NB: patients who have had spinal anaesthesia have as many recovery needs as those who have had general anaesthesia.

Scenario D

Some occurrences after anaesthesia are more disturbing than others but most can be anticipated and prevented. A study in 1999 involved asking 101 patients to rank 10 possible immediate postoperative outcomes. Here is their combined response to that question with 1 for the least desirable and 10 for the most desirable:

  1. Vomiting
  2. Gagging on the ET tube
  3. Pain
  4. Nausea
  5. Recall of surgery without pain
  6. Residual weakness
  7. Shivering
  8. Sore throat
  9. Somnolence
  10. Normal (no problems)

I will not deal here with all these issues but it is important to think about how you could:

  • a) Prevent the most undesirable problems
  • b) Guide recovery staff in appropriate management when they do occur.

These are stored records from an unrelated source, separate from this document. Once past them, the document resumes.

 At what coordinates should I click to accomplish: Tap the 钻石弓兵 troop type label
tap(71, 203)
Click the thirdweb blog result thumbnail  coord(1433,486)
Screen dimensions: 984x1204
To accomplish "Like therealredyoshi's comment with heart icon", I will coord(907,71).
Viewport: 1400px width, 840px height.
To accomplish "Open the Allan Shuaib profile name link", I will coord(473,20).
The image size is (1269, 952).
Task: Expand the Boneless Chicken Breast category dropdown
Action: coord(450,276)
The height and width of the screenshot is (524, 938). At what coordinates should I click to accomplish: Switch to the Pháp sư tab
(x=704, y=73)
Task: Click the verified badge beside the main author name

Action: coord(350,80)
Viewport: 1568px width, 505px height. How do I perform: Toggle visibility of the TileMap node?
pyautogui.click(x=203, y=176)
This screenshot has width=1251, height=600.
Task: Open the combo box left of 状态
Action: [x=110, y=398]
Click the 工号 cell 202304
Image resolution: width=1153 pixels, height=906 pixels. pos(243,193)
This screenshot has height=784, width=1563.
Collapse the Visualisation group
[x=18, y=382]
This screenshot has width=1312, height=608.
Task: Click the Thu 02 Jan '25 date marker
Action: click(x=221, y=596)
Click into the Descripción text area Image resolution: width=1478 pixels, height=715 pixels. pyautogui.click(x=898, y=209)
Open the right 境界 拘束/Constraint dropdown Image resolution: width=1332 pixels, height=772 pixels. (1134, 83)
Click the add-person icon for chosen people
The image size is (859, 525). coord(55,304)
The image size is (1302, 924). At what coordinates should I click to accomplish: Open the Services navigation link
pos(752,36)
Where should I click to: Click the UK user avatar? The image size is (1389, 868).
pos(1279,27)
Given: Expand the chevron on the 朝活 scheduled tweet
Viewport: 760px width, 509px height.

More information on this study can be found at:

Scenario E

  • a) There are several causes of delayed wakening with apnoea after anaesthesia but the most likely possibilities here are:
    • A post-ictal state following an eclamptic seizure under anaesthesia; the lack of preoperative signs might put this low on your list. In addition one would expect to see good muscle tone.
    • Hypocapnoea following hyperventilation during surgery.
    • Overdose of opioids; this would be associated with other signs such as pinpoint pupils.
    • The patient may in fact be awake but paralysed with inadequate reversal of non-depolarising muscle relaxant or suxamethonium apnoea (unusual but likely in this case). Awareness would explain tachycardia and hypertension. A nerve stimulator will help here if you have one.
  • b) Ventilation may be required for some hours and you must ensure that sedation and analgesia are given on a continuous or regular and generous basis until spontaneous recovery from paralysis occurs. You clearly need to supervise this case personally in the recovery area, particularly if you do not have a critical care unit to which she can be transferred.